I didn’t want to wake up this morning. Maybe it was the first hint of the cold winter coming, I can’t stand being cold. But the reality was I was lonely.
The alarm continued to go off and I continued to hit snooze as if the lonliness would go away, but it just kept hanging there like some spirit that wouldn’t pass through into the next world.
I got up. Made my bed. Made my coffee and oatmeal, went directly to meditation. Still lonely. Trying to stay present, breathing, my mind was all over the place and lonliness was tapping me on the shoulder.
“Fine! I’ll just be lonely!” I said exasperated. So lonliness sat down next to me on the red chaise, and we sat together feeling empty and sad for a moment…feeling alone. Feeling sad that no one was coming to kiss me on the cheek to say good morning and wrap me up in a blanket to wick away the chill, no one. And I had chosen this life alone. So why did I have anything to be sad about?

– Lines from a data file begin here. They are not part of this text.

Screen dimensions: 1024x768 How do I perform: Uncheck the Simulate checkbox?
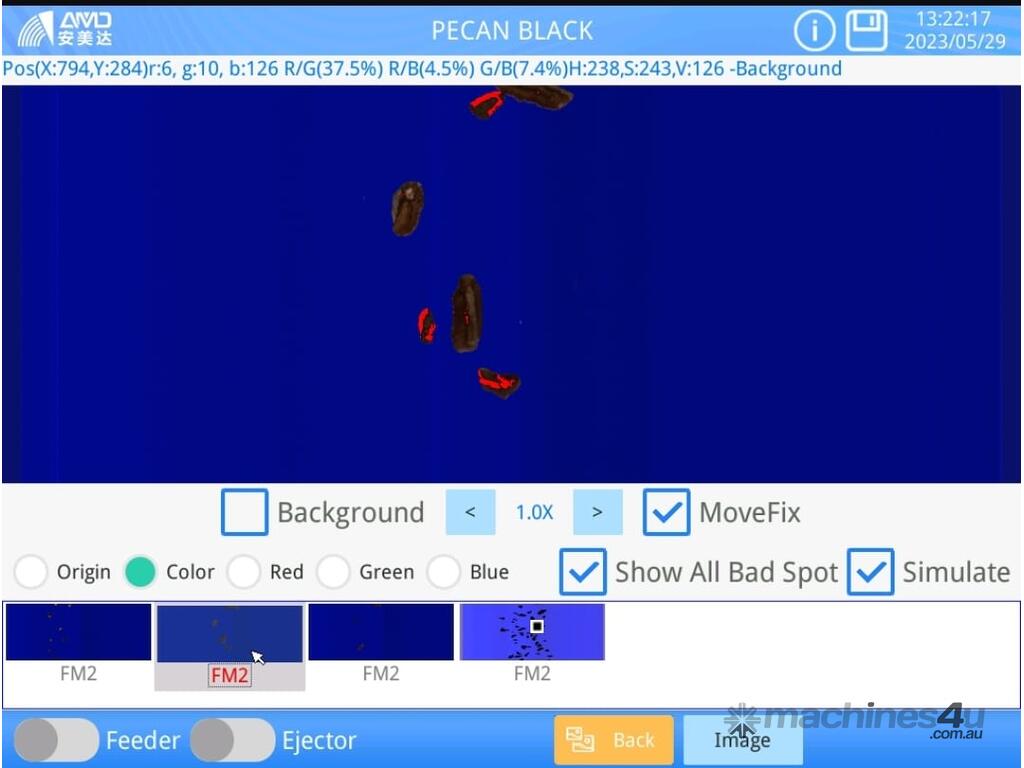(870, 572)
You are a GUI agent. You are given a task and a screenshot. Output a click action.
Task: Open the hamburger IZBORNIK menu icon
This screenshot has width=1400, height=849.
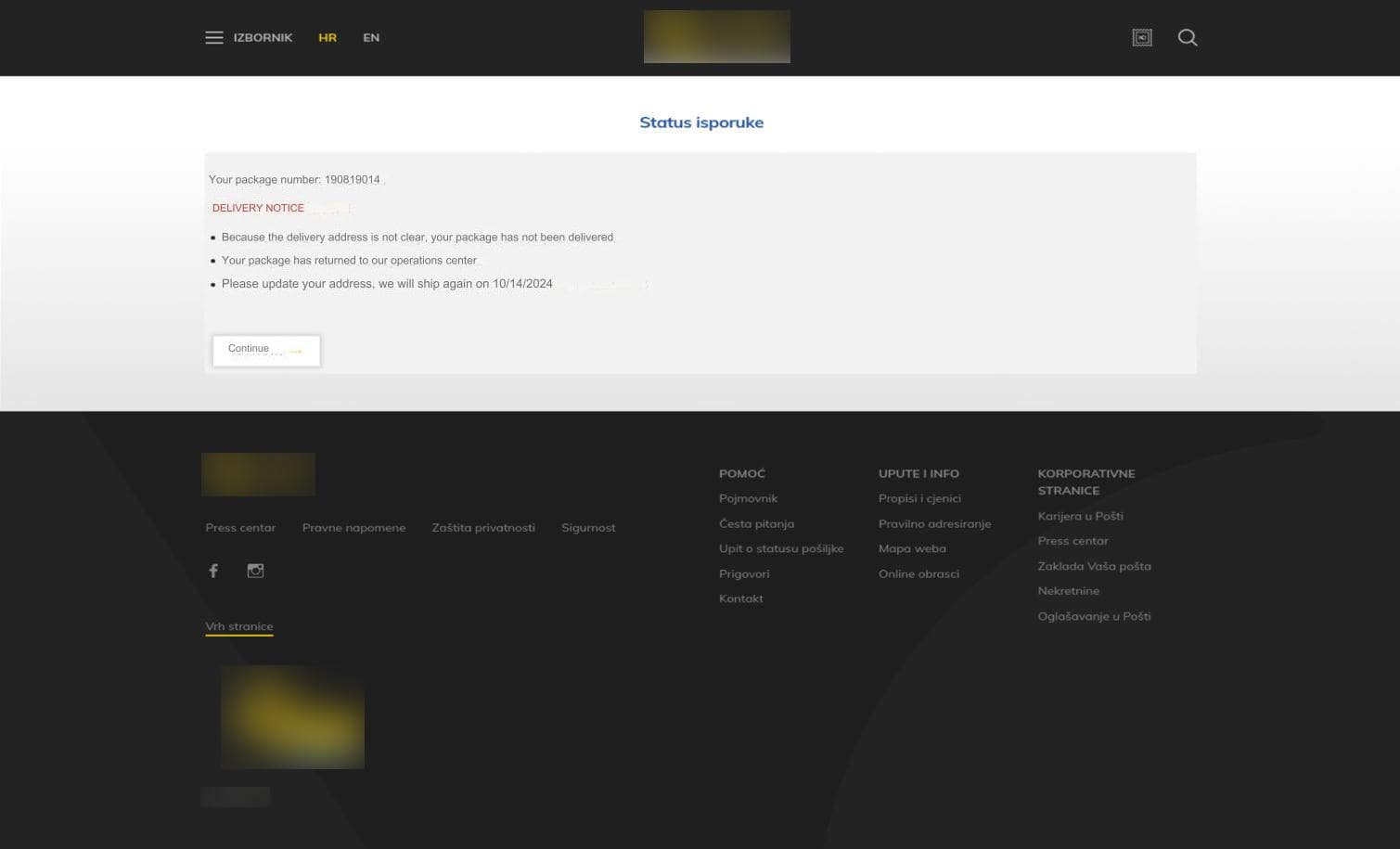[x=214, y=37]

Being alone was better then being with the wrong person, I had learned that the hard way. But if would be easier to deal with if I had never tasted what it’s like to snuggle up in the morning to a warm body you truly loved.

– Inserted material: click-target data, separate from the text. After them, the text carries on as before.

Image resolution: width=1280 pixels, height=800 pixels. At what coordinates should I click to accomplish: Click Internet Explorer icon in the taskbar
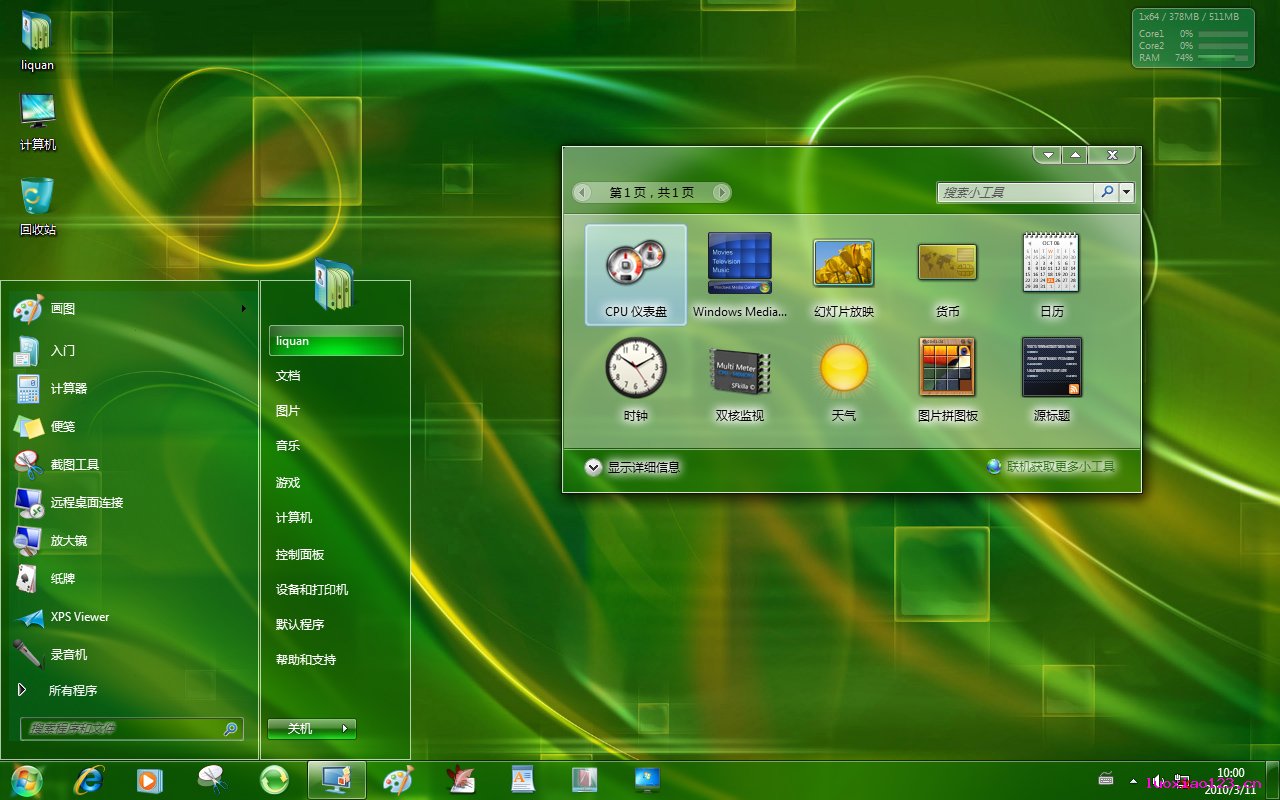tap(89, 780)
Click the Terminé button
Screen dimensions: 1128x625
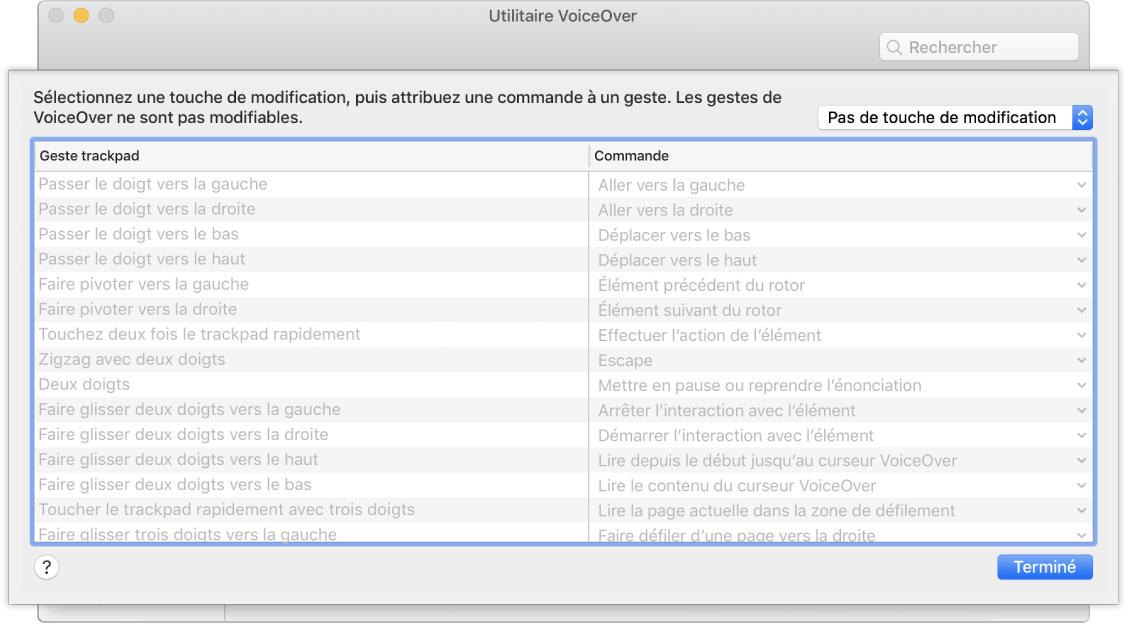point(1044,567)
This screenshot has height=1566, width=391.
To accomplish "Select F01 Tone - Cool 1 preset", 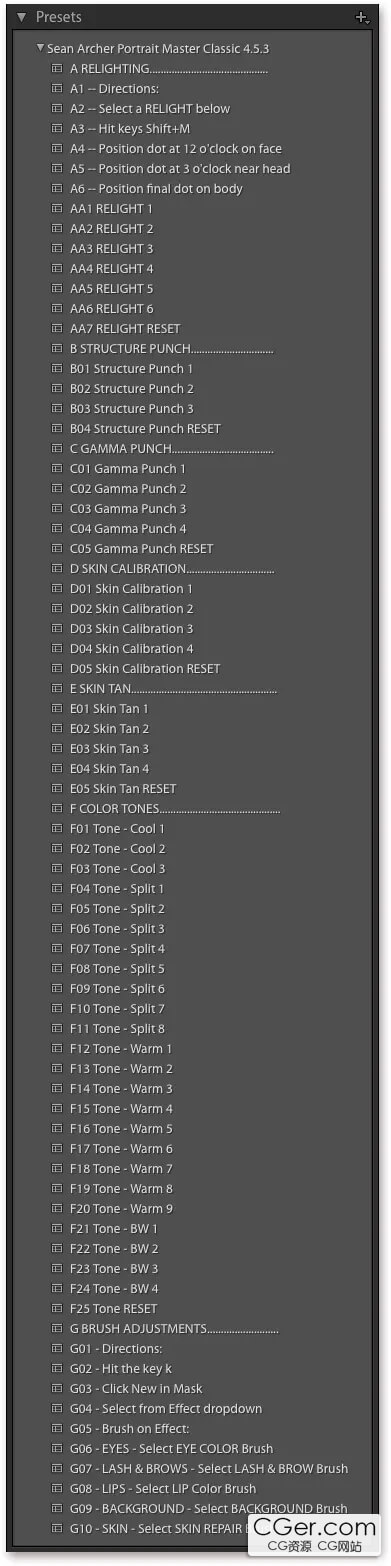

I assume widow and widowers feel this way…maybe we all do at some point. I know I’ve been alone in a marriage trying my best to move to the edge of the bed so I wouldn’t have to smell him or touch him. That’s worse then being lonely in your own bed.
Lonliness is something to be managed. I don’t know that I have the answers for lonliness. I just know that sometimes it hits at the worst times and that hiding from it under the covers or in mindless scrolling through Facebook doesn’t cure it. I know inviting it in helps, maybe because you realize you must make friends with this strange bedfellow in order to simply move in the morning.
Lonliness sometimes will say mean things, or maybe it’s not lonliness, just that voice in your head that I work diligently to reprogram. The voice that says, you deserve this, you screwed up, you will always be alone, no one will love you.
That’s what lies underneath lonliness.
And that is why I haven’t wanted to sit with it, I would have to hear that voice, and battle it alone. Which is the journey of every true warrior and spiritual teacher…I’ve been running from that voice for as long as I can remember.
Lonliness is to be managed, but it can also be a gift. The gift of insight lies there. Your monsters become visible, they come out of the shawdows so you can actually fight them.
You see, if these voices are not exposed, then they fester, they work in the shawdows of your unconscious mind. You find yourself pushing people away who love you because you think you don’t deserve it, or you subconsciously don’t get stuff done so that self fulfilling prophecy that you really do suck at everything comes true.
The warriors battle isn’t outside of herself, it’s within.
And lonliness maybe isn’t lonliness at all…it’s the loving friend who finally exposes the monsters so you can slay them.